Alberto Barrera Tyszka
Visto con cierta distancia, todo el manejo oficial de la visita de Felipe González al país resultó francamente pueril. Por no decir descaradamente culillúo e infantil. No puede ser que una revolución que se autopromociona con tanta pompa guerrillera, con tanto tono de combate y con tanta amenaza de lucha frontal, termine volviéndose agüita, insulto ladeado, descalificación trapera y silencio, ante la presencia de una figura política internacional. Porque, para bien o para mal, el expresidente español sigue siendo una referencia en el planeta. Y a estas alturas luce un poco absurdo que el socialismo del siglo XXI declare persona non grata a un líder del socialismo mundial. La jugada es un error. Más que definir a González, define al gobierno.
El desproporcionado esfuerzo oficial por desacreditar a cualquier probable adversario ha adquirido, en esta ocasión, una dimensión ridícula. Que todos los altos funcionarios se hayan dedicado a confrontar la visita, que varias instituciones supuestamente imparciales y de servicio público hayan participado en la campaña, que hasta el Tribunal Supremo de Justicia se haya pronunciado en contra del exmandatario español… no es una victoria. Por el contrario, ofrece un retrato de una élite patética, sin dirección política clara, cuya única alternativa parece ser siempre la misma: improvisar una guerra.

· · · ·

**Tarea indicada**: Copia el fragmento de la columna sobre la visita de Felipe González que abre con las palabras que contienen "Alberto Barrera Tyszka" y cierra con "define al gobierno.", y sustituye "pompa" por "fanfarria". Las entradas no tienen relación con la columna.

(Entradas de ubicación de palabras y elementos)
· · · ·

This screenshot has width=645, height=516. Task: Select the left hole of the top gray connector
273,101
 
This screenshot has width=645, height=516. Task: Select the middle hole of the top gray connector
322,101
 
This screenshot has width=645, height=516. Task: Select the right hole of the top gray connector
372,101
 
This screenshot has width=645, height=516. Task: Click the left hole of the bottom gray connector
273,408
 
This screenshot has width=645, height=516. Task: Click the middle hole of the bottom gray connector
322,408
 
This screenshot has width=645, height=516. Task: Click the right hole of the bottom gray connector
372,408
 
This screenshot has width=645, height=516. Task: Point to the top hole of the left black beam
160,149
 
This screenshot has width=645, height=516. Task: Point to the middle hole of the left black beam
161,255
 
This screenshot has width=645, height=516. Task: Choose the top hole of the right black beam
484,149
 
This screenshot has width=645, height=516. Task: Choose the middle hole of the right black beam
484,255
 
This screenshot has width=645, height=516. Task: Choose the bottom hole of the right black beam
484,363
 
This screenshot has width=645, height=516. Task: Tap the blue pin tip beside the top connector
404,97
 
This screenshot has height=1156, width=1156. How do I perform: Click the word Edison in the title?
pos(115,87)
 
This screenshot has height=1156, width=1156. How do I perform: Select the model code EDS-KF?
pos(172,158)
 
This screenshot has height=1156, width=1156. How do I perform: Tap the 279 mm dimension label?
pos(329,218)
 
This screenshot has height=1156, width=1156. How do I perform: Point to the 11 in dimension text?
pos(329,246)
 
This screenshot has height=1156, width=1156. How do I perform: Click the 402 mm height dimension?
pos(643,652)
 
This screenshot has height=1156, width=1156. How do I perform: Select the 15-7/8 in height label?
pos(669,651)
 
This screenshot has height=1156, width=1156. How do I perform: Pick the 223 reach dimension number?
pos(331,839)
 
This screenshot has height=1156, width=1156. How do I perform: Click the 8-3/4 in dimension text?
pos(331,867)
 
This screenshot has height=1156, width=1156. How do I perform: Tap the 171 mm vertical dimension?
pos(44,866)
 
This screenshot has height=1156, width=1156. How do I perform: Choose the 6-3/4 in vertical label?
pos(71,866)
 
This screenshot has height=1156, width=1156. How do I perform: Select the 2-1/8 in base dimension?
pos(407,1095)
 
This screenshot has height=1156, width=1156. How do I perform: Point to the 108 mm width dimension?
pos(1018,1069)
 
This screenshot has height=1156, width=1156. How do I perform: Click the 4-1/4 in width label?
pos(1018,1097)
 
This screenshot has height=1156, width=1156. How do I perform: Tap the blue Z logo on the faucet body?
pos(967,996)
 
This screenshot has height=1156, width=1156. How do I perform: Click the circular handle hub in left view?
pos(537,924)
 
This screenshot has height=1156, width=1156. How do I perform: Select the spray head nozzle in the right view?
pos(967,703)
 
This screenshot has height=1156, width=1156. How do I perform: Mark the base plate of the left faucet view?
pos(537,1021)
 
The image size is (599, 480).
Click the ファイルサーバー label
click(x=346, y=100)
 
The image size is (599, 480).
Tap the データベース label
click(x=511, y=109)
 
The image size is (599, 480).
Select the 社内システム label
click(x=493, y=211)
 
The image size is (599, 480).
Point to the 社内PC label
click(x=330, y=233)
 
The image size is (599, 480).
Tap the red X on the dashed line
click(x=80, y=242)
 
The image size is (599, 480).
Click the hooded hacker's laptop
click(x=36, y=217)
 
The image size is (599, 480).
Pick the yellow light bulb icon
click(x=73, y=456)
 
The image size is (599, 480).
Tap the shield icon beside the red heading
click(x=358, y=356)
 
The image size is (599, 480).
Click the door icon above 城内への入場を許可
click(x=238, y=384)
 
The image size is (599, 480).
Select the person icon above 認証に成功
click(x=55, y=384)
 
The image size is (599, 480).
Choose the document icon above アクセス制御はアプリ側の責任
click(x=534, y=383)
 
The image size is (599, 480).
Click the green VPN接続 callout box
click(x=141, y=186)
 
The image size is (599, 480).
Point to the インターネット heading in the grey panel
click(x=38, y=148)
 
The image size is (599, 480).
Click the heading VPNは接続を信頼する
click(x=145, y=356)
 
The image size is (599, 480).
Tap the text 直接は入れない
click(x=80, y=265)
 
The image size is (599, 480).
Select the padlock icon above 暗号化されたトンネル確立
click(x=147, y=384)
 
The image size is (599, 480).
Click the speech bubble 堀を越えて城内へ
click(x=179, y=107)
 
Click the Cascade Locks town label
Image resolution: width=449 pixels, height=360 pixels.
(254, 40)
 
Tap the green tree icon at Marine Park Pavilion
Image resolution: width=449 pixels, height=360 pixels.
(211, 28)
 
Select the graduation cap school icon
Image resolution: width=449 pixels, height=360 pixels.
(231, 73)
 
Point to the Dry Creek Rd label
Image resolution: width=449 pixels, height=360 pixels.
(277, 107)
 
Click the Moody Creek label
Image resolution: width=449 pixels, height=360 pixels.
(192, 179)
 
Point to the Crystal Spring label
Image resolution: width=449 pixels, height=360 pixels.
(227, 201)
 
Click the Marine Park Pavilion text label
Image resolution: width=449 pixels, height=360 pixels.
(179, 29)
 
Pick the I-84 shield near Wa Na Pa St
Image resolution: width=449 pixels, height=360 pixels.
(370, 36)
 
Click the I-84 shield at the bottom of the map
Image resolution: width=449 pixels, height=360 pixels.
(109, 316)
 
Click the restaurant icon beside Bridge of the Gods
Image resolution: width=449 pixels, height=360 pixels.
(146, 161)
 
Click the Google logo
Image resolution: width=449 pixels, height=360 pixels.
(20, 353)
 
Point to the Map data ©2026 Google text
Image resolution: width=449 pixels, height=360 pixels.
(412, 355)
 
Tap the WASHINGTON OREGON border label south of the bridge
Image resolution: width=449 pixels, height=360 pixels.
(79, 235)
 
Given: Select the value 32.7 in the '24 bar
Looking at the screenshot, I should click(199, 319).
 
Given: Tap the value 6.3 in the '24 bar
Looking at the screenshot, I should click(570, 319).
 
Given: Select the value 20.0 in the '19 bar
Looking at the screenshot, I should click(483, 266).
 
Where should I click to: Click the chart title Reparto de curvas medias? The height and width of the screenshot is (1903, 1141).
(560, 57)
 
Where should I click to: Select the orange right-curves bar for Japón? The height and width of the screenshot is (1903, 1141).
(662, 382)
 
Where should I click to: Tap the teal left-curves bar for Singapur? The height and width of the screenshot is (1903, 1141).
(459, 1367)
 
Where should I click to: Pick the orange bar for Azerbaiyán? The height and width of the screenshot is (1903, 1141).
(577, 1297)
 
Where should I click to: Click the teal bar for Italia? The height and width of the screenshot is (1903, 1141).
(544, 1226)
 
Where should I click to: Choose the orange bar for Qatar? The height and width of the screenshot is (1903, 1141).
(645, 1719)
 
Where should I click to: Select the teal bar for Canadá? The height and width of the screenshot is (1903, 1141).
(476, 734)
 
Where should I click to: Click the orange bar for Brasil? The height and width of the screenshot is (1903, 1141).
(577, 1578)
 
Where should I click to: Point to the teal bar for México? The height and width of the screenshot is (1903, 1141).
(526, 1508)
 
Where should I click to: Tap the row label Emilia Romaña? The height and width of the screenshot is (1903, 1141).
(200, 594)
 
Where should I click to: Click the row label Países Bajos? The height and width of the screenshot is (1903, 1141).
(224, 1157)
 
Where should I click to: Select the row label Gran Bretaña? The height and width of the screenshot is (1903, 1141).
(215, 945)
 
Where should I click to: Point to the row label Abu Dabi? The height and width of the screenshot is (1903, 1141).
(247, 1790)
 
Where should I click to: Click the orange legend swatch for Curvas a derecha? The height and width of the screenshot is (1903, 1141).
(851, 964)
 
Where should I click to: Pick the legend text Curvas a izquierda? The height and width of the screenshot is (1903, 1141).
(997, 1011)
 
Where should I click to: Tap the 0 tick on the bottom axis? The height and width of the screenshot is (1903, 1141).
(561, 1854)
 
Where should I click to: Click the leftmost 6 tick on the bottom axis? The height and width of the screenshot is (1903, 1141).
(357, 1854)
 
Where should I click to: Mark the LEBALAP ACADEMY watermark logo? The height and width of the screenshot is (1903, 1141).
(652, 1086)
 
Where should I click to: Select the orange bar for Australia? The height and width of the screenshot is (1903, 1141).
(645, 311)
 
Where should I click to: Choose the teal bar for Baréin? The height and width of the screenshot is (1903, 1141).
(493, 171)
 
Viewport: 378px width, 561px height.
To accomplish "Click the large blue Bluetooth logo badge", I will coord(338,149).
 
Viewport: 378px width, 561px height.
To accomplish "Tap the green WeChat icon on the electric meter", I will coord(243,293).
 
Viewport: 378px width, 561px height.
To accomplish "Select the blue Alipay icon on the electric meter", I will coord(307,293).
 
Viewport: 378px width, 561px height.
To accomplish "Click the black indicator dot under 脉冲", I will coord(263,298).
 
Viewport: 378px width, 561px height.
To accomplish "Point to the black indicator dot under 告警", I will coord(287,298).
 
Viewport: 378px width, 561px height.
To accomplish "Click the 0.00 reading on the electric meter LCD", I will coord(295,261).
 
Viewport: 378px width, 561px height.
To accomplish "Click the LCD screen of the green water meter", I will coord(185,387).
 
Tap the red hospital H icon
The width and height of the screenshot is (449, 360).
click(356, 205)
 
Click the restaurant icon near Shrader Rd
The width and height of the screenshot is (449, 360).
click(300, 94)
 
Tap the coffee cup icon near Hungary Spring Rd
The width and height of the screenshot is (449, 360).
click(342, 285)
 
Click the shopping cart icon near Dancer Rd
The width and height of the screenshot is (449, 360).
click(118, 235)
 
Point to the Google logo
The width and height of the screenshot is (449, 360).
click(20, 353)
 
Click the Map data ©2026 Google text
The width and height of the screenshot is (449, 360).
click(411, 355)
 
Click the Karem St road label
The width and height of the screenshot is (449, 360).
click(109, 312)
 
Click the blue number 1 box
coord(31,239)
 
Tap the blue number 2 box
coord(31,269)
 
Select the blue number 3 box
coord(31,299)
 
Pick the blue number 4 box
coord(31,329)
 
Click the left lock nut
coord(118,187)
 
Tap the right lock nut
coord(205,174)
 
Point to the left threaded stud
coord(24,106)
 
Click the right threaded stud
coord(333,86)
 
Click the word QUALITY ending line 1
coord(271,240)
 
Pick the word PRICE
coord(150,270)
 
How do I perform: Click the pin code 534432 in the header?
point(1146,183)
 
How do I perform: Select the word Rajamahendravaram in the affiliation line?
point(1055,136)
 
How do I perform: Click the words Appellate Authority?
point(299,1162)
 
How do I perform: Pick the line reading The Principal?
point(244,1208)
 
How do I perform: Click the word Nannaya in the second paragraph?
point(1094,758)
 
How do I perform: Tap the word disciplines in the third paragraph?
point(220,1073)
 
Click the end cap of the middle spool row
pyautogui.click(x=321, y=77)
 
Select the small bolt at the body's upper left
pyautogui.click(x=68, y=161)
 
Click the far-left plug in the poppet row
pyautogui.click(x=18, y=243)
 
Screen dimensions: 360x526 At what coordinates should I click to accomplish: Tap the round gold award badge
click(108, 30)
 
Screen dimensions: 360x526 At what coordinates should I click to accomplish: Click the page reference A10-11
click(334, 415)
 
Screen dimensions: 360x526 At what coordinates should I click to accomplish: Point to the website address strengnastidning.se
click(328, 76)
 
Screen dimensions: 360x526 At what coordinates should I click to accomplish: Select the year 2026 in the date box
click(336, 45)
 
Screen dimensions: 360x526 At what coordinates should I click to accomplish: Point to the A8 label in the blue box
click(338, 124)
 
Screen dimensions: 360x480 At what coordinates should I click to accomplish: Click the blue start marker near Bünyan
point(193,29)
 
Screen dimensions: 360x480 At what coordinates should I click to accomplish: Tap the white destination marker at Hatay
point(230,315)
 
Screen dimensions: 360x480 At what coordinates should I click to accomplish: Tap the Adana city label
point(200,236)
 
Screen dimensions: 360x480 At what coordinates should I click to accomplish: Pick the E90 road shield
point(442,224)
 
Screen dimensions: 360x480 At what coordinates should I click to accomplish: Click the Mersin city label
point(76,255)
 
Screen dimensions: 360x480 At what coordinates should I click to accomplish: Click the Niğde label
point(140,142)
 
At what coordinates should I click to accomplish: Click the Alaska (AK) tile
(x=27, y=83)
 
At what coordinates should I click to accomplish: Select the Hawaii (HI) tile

· · · ·

**Respuesta correcta**:
Alberto Barrera Tyszka
Visto con cierta distancia, todo el manejo oficial de la visita de Felipe González al país resultó francamente pueril. Por no decir descaradamente culillúo e infantil. No puede ser que una revolución que se autopromociona con tanta fanfarria guerrillera, con tanto tono de combate y con tanta amenaza de lucha frontal, termine volviéndose agüita, insulto ladeado, descalificación trapera y silencio, ante la presencia de una figura política internacional. Porque, para bien o para mal, el expresidente español sigue siendo una referencia en el planeta. Y a estas alturas luce un poco absurdo que el socialismo del siglo XXI declare persona non grata a un líder del socialismo mundial. La jugada es un error. Más que definir a González, define al gobierno.